This kid is a joke. Stop dreaming, no one believes you till you post pics.


----------



## MONGO  (Feb 7, 2006)

dont lock this thread delete it


----------



## nerfday96 (Aug 11, 2006)

your gonna need a forklift to lift that bitch, but it's gonna be cool as sh*t


----------



## bob351 (Oct 23, 2005)

fake until pics damm i thought this was gunna be sweet as hell


----------



## Slim (Jan 9, 2005)

I was thinking about buying a 5000000 gallon tank this from the local elementary school, they sayed they were done swimming in it. Than I was gonna put it in my basement and make a hot tub out of it all for the low low price of 40.00$. Anyone wanna join me in my soon to be new hottub I dont have pics for yet.







Yay buddy


----------



## DepH (Jan 11, 2005)

This guy is just a stupid f*ck, imo. Just look at his previous topics regarding fish...


----------



## BlackSunshine (Mar 28, 2006)

DepH said:


> This guy is just a stupid f*ck, imo. Just look at his previous topics regarding fish...
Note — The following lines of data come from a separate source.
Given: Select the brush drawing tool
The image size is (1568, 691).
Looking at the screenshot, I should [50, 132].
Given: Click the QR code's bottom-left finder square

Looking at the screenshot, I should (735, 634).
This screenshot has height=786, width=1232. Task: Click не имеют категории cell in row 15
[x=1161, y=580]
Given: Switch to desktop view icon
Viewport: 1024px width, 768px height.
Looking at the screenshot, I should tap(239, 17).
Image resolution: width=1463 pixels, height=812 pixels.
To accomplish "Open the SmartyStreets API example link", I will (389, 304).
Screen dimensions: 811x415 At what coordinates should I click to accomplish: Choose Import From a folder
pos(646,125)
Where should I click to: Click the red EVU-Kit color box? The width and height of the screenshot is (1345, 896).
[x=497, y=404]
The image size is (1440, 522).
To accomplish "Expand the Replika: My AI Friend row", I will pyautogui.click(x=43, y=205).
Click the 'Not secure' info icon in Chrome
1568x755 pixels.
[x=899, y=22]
Anyone that uses smileys that much deserves to be shot.

And most famous quote.
"man it (F) up"

this dude is post whorin.


----------



## acestro (Jul 7, 2003)

I'm guessing we're talking about a 20.00 gallon tank?


----------



## BlackSunshine (Mar 28, 2006)

Speaking of smileys. ^ that one is my fav.


----------



## Trigga (Jul 1, 2006)

k if your not lieing (which i doubt) try a couple rhoms in there.


----------



## NeXuS (Aug 16, 2006)

if ur not leing get like 200 caribe or so idk


----------



## rocker (Aug 12, 2005)

nachos?


----------